The open source Git project just released Git 2.52 with features and bug fixes from over 94 contributors, 33 of them new. We last caught up with you on the latest in Git back when 2.51 was released.
To celebrate this most recent release, here is GitHub’s look at some of the most interesting features and changes introduced since last time.
Tree-level blame information
If you’re a seasoned Git user, then you are no doubt familiar with git blame, Git’s tool for figuring out which commit most recently modified each line at a given filepath. Git’s blame functionality is great for figuring out when a bug was introduced, or why some code was written the way it was.

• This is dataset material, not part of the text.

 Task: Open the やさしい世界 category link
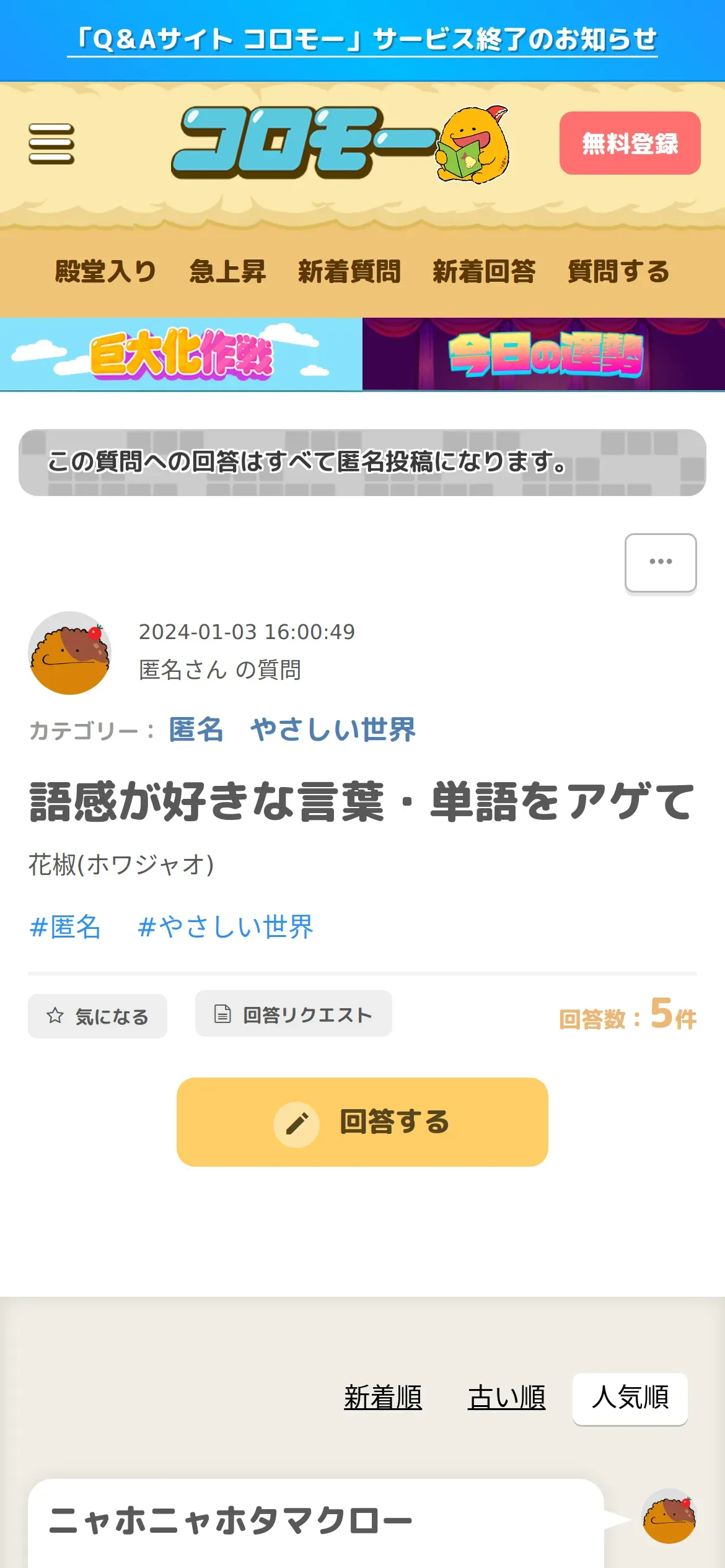(333, 730)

If you want to know which commit last modified any portion of a given filepath, that’s easy enough to do with git log -1 -- path/to/my/file, since -1 will give us only the first commit which modifies that path. But what if instead you want to know which commit most recently modified every file in some directory? Answering that question may seem contrived, but it’s not. If you’ve ever looked at a repository’s file listing on GitHub, the middle column of information has a link to the commit which most recently modified that path, along with (part of) its commit message.

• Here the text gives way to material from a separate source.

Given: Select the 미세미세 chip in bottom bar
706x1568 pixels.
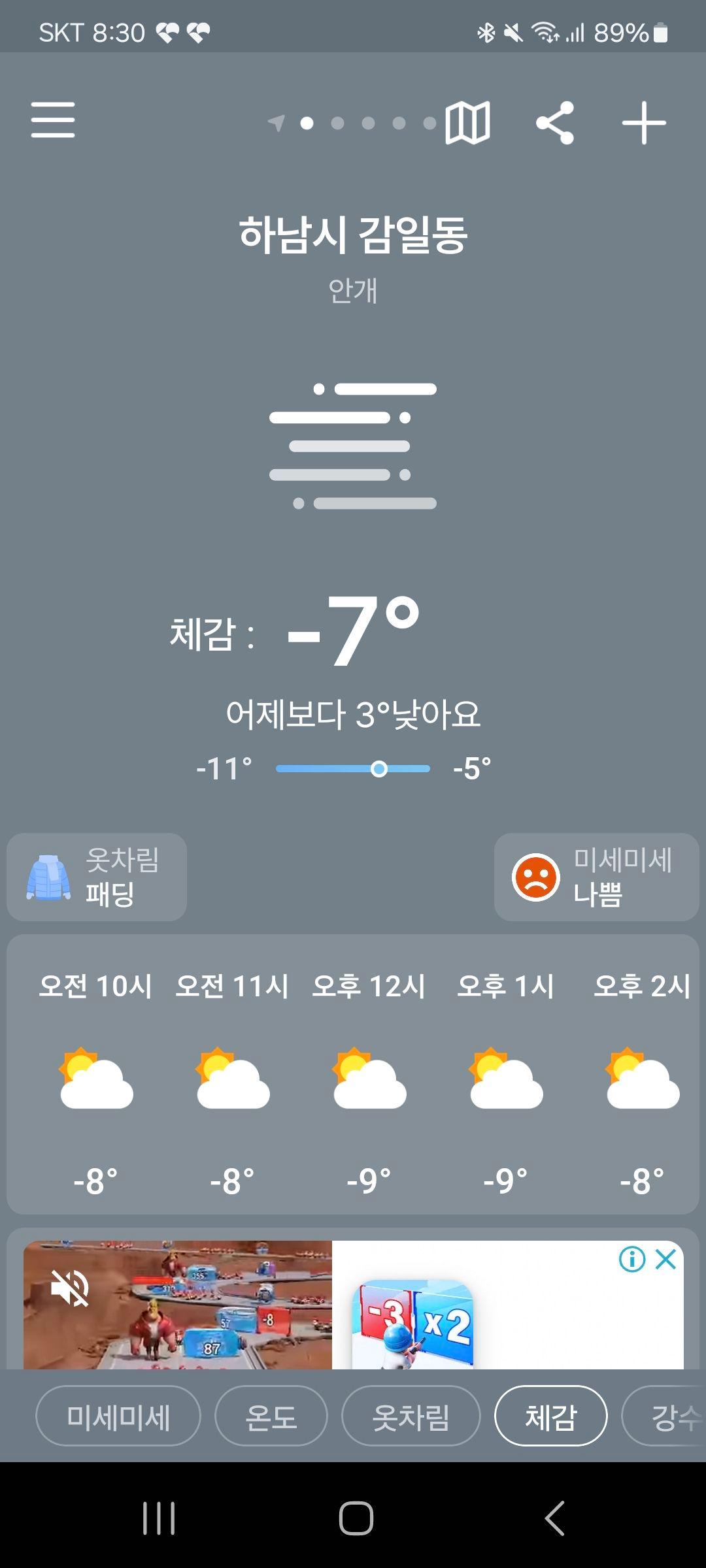Looking at the screenshot, I should tap(118, 1417).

The question remains: how do we efficiently determine which commit most recently modified each file in a given directory? You could imagine that you might enumerate each tree entry, feeding it to git log -1 and collecting the output there, like so:
$ git ls-tree -z --name-only HEAD^{tree} | xargs -0 -I{} sh -c '
git log -1 --format="$1 %h %s" -- $1
' -- {} | column -t -l3
.cirrus.yml 1e77de10810 ci: update FreeBSD image to 14.3
.clang-format 37215410730 clang-format: exclude control macros from SpaceBeforeParens
.editorconfig c84209a0529 editorconfig: add .bash extension
.gitattributes d3b58320923 merge-file doc: set conflict-marker-size attribute
.github 5db9d35a28f Merge branch 'js/ci-github-actions-update'
[...]
That works, but not efficiently. To see why, consider a case with files A, B, and C introduced by commits C1, C2, and C3, respectively. To blame A, we walk from C3 back to C1 in order to determine that C1 was the most recent commit to modify A. That traversal passed through C2 and C3, but since we were only looking for modifications to A, we’ll end up revisiting those commits when trying to blame B and C. In this example, we visit those three commits six times in total, which is twice the necessary number of history traversals.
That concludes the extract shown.